◆ Records for the task
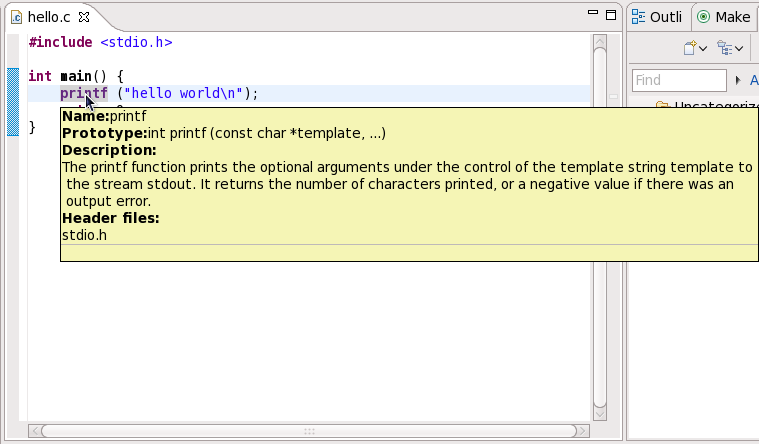Click the Make Target view icon
Viewport: 759px width, 444px height.
704,17
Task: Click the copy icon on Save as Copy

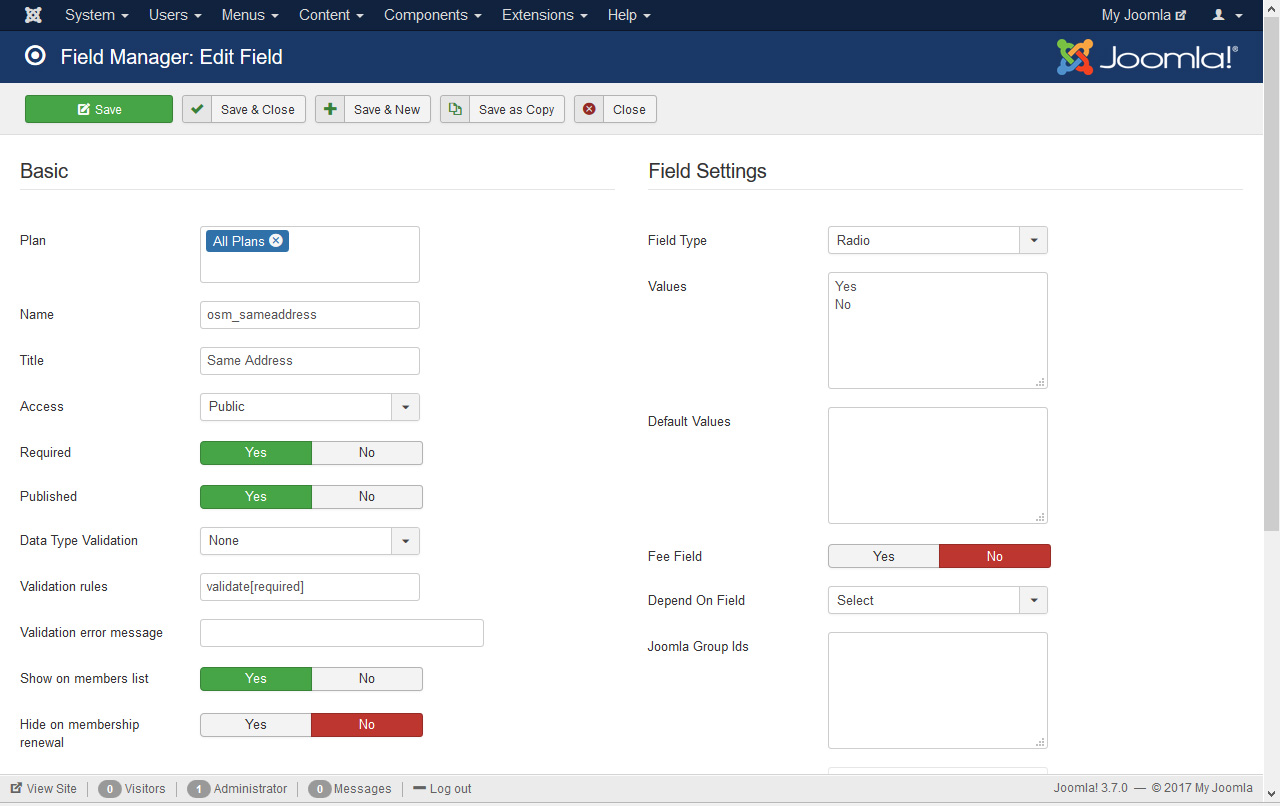Action: (x=455, y=109)
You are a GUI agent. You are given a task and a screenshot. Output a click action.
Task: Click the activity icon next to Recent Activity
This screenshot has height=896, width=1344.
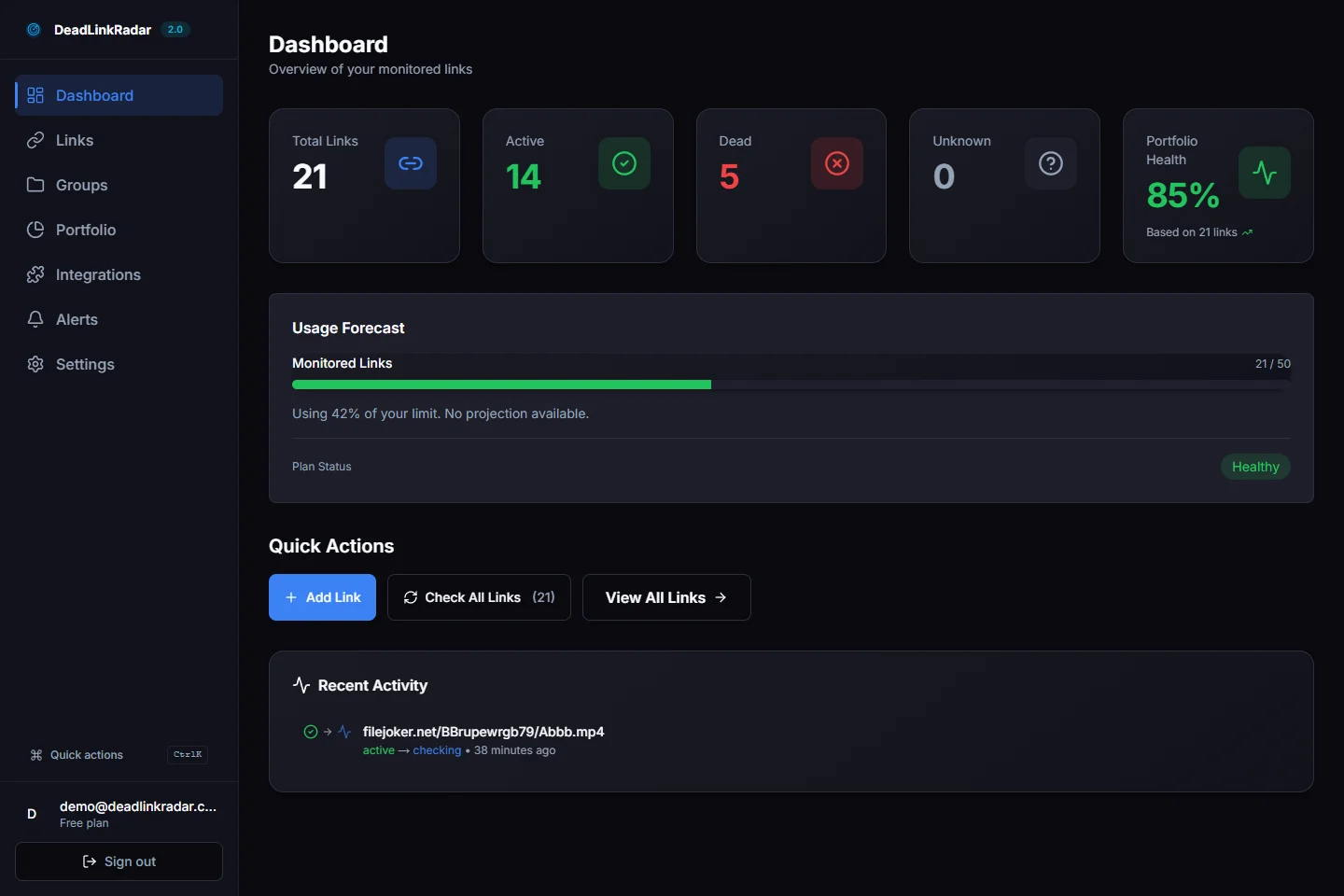tap(301, 685)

◆ About this task
Exact reproduction is required for the lines from the one containing "Task: Click the copy icon on Save as Copy" through the end of the material, and for those lines only, without pictures.

◆ Task solution
Task: Click the copy icon on Save as Copy

Action: (x=455, y=109)
You are a GUI agent. You are given a task and a screenshot. Output a click action.
Task: Click the activity icon next to Recent Activity
This screenshot has height=896, width=1344.
tap(301, 685)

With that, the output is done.